* _Task objective_
Every line of the data that includes "agent" should be copied out.

Stored items:
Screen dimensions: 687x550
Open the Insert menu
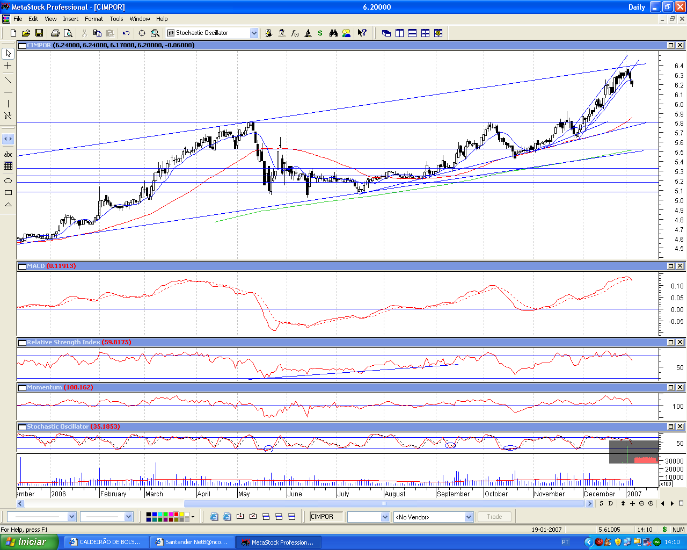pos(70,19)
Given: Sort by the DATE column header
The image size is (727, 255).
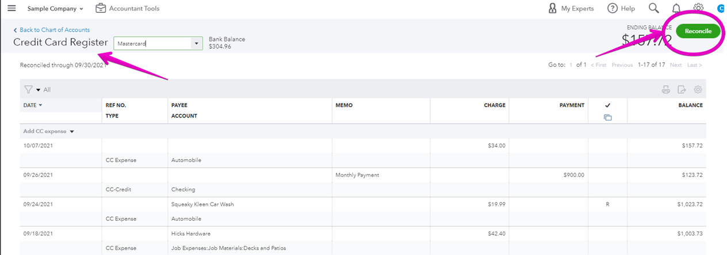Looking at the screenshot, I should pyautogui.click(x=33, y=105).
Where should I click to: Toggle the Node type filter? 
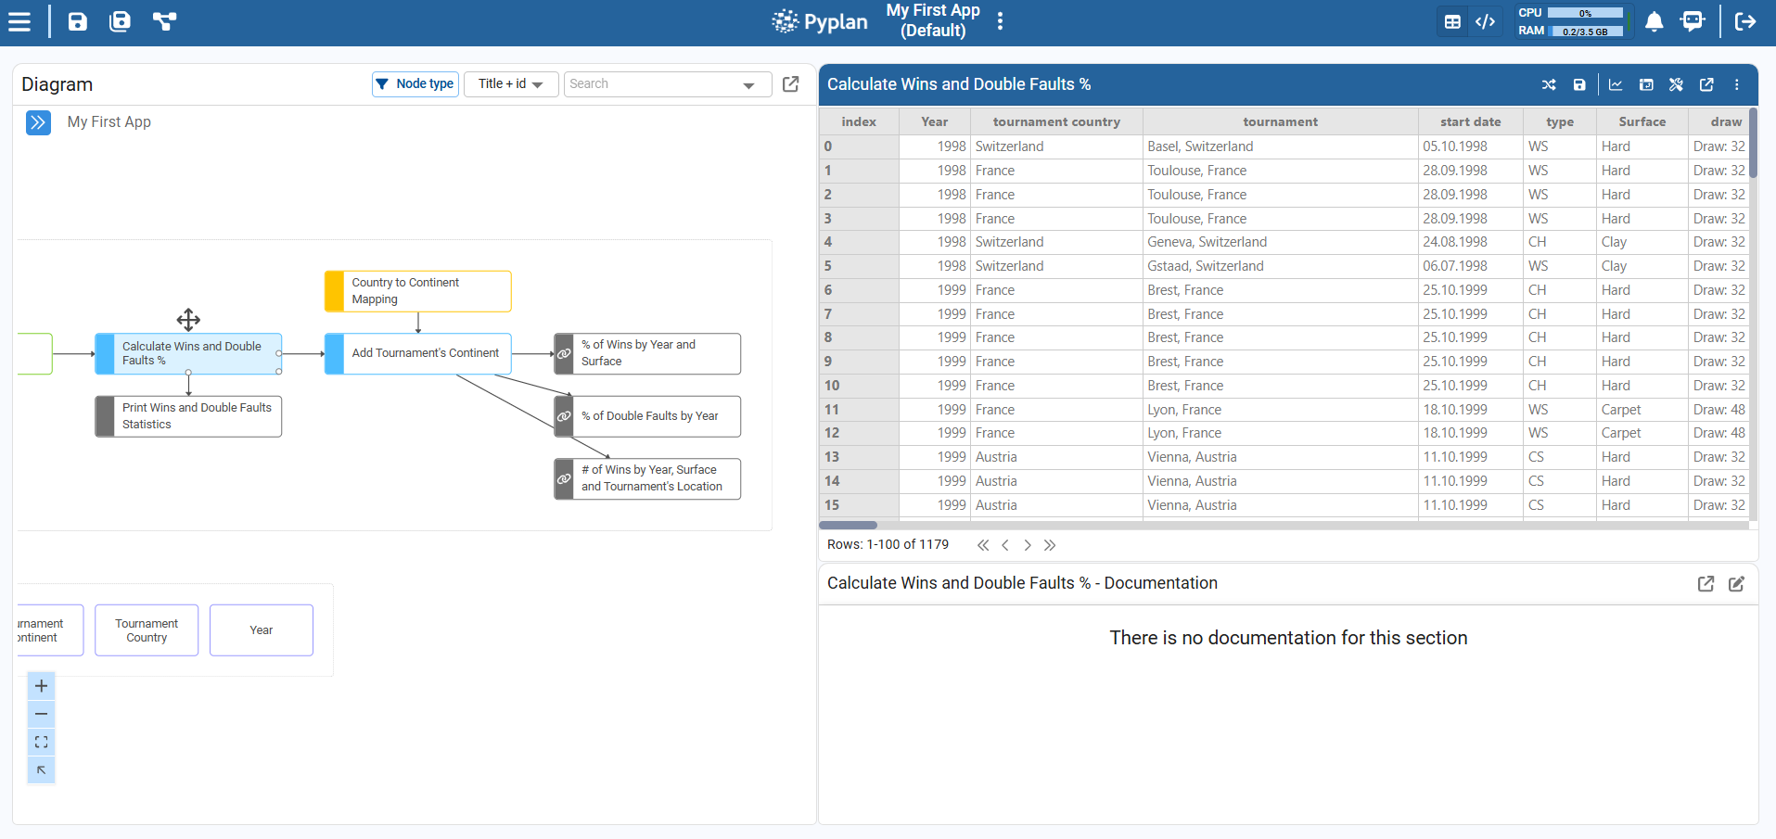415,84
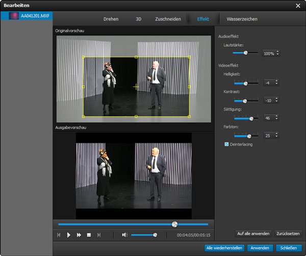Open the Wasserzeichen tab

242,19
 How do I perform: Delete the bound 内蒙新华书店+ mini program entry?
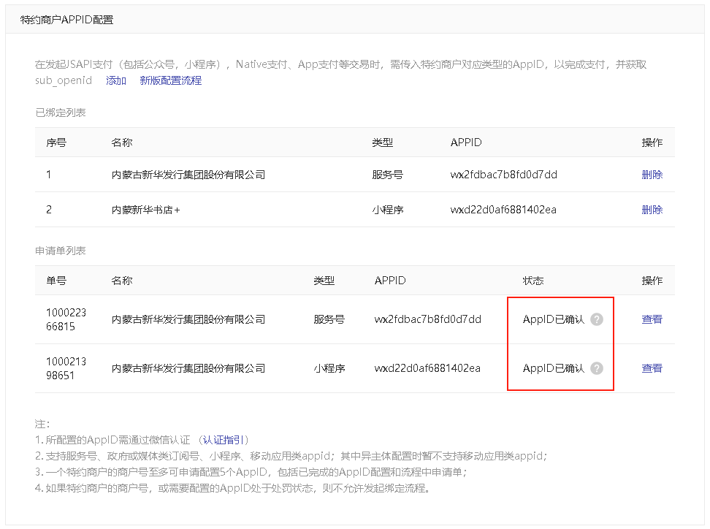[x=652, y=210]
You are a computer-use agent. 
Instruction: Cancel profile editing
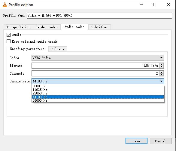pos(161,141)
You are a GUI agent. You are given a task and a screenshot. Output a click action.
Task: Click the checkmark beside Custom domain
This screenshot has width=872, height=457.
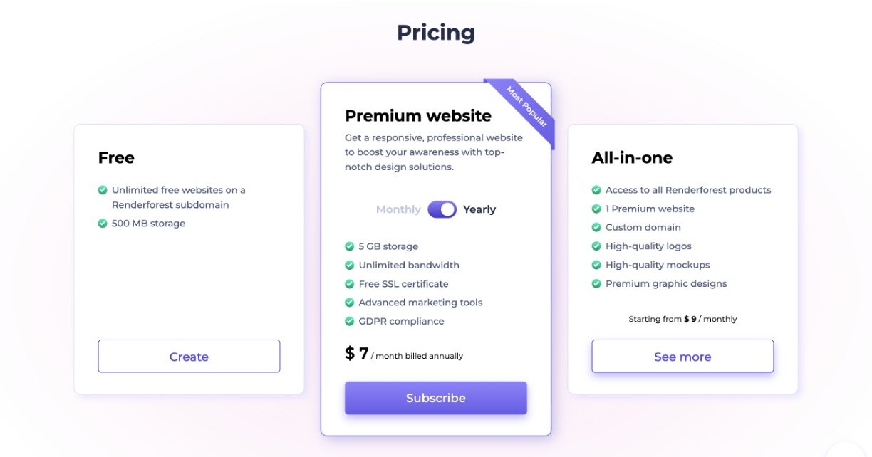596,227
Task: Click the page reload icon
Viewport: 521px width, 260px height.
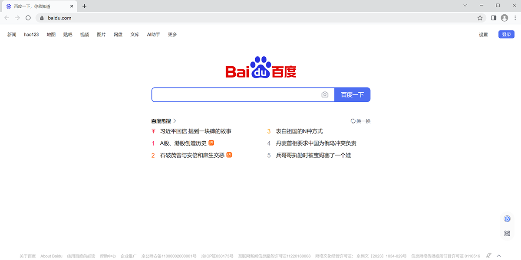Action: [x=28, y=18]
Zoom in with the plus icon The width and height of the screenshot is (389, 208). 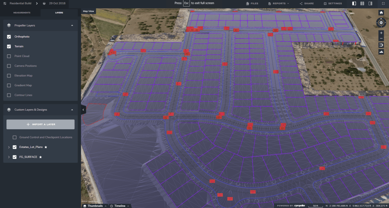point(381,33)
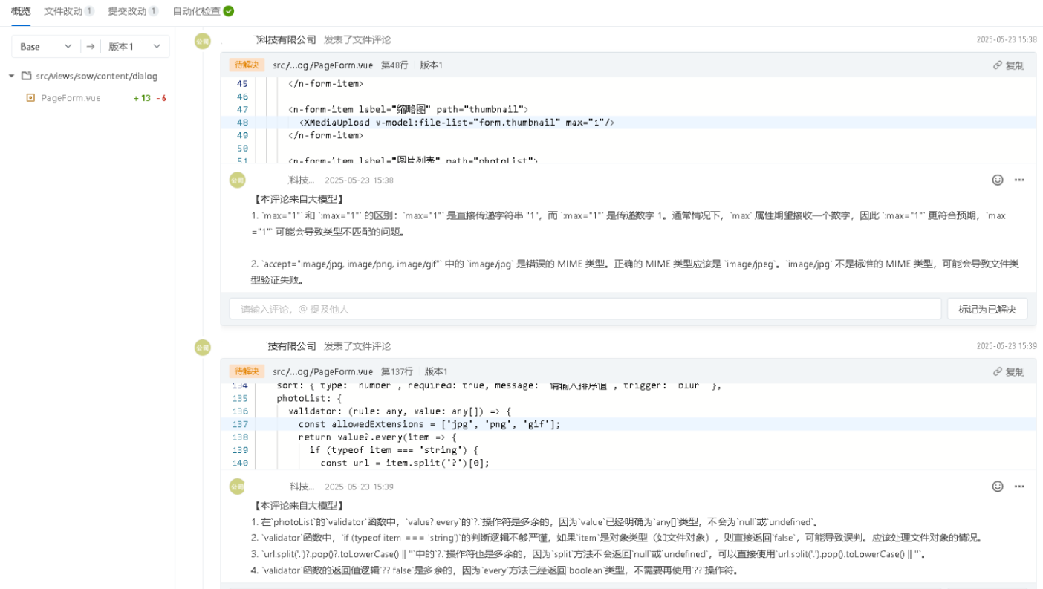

* _Solution to the problem_
You are a computer-use agent. 
You are a GUI agent. You are given a task and a screenshot. Output a click action.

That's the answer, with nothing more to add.